Though I did renew my season tickets for next year. <--- Stupid stupid move....


----------



## croco (Feb 14, 2005)

*Re: Western Conference Playoffs 1st round: (3) San Antonio Spurs vs. (6) Dallas Maver*

Dampier is playing with as many emotions as I have ever seen him, plus Dirk has been a pleasant surprise on defense so far.


----------



## croco (Feb 14, 2005)

*Re: Western Conference Playoffs 1st round: (3) San Antonio Spurs vs. (6) Dallas Maver*



Ninjatune said:


> I'll be there... and at game 4. Likely to be a pretty long weekend for yours truly.


I guess it was a blast :yay:


----------



## knicksfan89 (Jan 6, 2005)

*Re: Western Conference Playoffs 1st round: (3) San Antonio Spurs vs. (6) Dallas Maver*

and congrats also to jason terry who has just won the nba's 6th man award


----------



## Ninjatune (May 1, 2006)

*Re: Western Conference Playoffs 1st round: (3) San Antonio Spurs vs. (6) Dallas Maver*



croco said:


> I guess it was a blast :yay:


Yeah, that was probably the most energized I have ever seen the crowd at the AAC.


----------



## VeN (May 10, 2005)

*Re: Western Conference Playoffs 1st round: (3) San Antonio Spurs vs. (6) Dallas Maver*



Ninjatune said:


> Yeah, that was probably the most energized I have ever seen the crowd at the AAC.


all the posers sitting courtside that left midway in the 3rd can do die btw


----------



## Ninjatune (May 1, 2006)

*Re: Western Conference Playoffs 1st round: (3) San Antonio Spurs vs. (6) Dallas Maver*



VeN said:


> all the posers sitting courtside that left midway in the 3rd can do die btw


Ya know.... It's hard to say... I mean, these guys are dropping large amounts of cash to see these games, and they essentially got to watch the Mavs B squad vs the Spurs B squad.
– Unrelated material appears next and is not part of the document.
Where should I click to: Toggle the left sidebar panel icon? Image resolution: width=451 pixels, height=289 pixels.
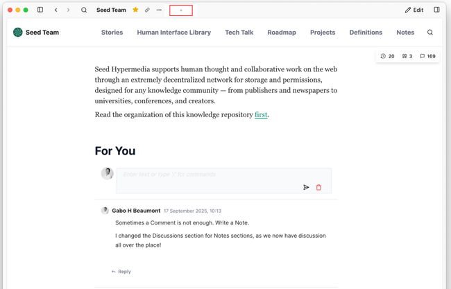click(x=40, y=10)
I'm sure they were more than happy to see the team win in that fashion, but at the same time..... who want to pay that kind of cash to watch a D League type game? I can't way I was mad to see the crowd thinning out in the 3rd when we had a COMMANDING 40 point lead....


----------



## VeN (May 10, 2005)

*Re: Western Conference Playoffs 1st round: (3) San Antonio Spurs vs. (6) Dallas Maver*



Ninjatune said:


> Ya know.... It's hard to say... I mean, these guys are dropping large amounts of cash to see these games, and they essentially got to watch the Mavs B squad vs the Spurs B squad. I'm sure they were more than happy to see the team win in that fashion, but at the same time..... who want to pay that kind of cash to watch a D League type game? I can't way I was mad to see the crowd thinning out in the 3rd when we had a COMMANDING 40 point lead....
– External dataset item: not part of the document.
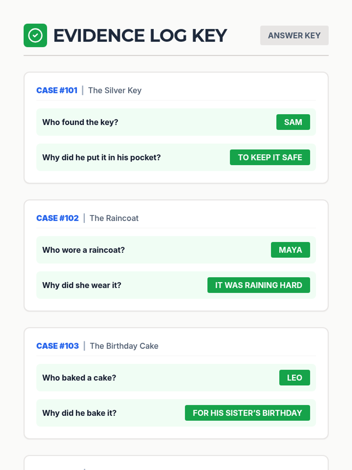Click the FOR HIS SISTER'S BIRTHDAY answer

(247, 413)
just saying, you wouldnt see that in LA


----------



## croco (Feb 14, 2005)

*Re: Western Conference Playoffs 1st round: (3) San Antonio Spurs vs. (6) Dallas Maver*

3-1

Terry is shooting the ball like crap and Dirk is way too passive, yet we are winning. What a difference Josh Howard can make when he is actually showing up again, he has almost redeemed himself.


----------



## VeN (May 10, 2005)

*Re: Western Conference Playoffs 1st round: (3) San Antonio Spurs vs. (6) Dallas Maver*



croco said:


> 3-1
> 
> Terry is shooting the ball like crap and Dirk is way too passive, yet we are winning. What a difference Josh Howard can make when he is actually showing up again, he has almost redeemed himself.
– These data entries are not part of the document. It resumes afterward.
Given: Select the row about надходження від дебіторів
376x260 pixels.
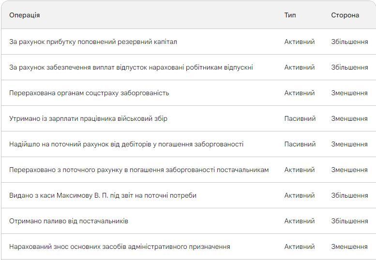Looking at the screenshot, I should pyautogui.click(x=126, y=144).
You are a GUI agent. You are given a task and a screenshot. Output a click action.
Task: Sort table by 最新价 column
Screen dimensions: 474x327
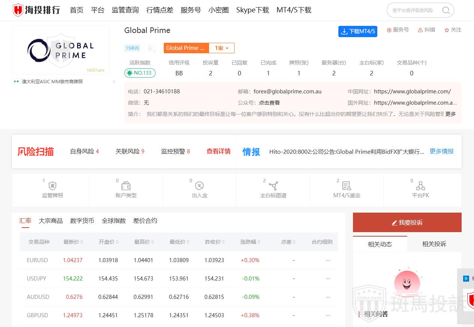click(x=73, y=242)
ya, the mavs just got hot at the right time.


----------



## Tersk (Apr 9, 2004)

*Re: Western Conference Playoffs 1st round: (3) San Antonio Spurs vs. (6) Dallas Maver*

Thats an uplifting sign from the Mavericks, the first game we've won all season when we shoot under 40%, just goes to show that we can take teams when our shooting is off through rebounding. Dirk played a very passive game, this was the *first *time all season he has shot less than 10 shots in a match and that shouldn't be acceptable in such a crucial game, granted we won - but Howard and Kidd aren't going to be able to have such great games all the time, Dirk is our star player and he needs to be more aggressive, especially if we move on to play the Nuggets/Hornets. 

Nice to see Josh Howard, finally, showing his worth - hasn't really had the most impressive season, but if he can kick in now it'll be nice and helpful.

Can someone tell me about this Ryan Hollins kid? 3 blocks and 8 rebounds in 19 minutes? Is he any good?

Game 5 predictions? I see Dirk going off for 30+


----------



## Tersk (Apr 9, 2004)

*Re: Western Conference Playoffs 1st round: (3) San Antonio Spurs vs. (6) Dallas Maver*



> *Dallas Mavericks' balanced act too much for Spurs' two-man show
> 
> * *10:08 PM CDT on Saturday, April 25, 2009
> 
> ...


- DMN


----------



## t1no (Jul 10, 2005)

*Re: Western Conference Playoffs 1st round: (3) San Antonio Spurs vs. (6) Dallas Maver*

:lol:... i don't know what to say.


----------



## southeasy (Jun 11, 2003)

*Re: Western Conference Playoffs 1st round: (3) San Antonio Spurs vs. (6) Dallas Maver*



croco said:


> 3-1
> 
> Terry is shooting the ball like crap and Dirk is way too passive, yet we are winning. *What a difference Josh Howard can make when he is actually showing up again, he has almost redeemed himself*.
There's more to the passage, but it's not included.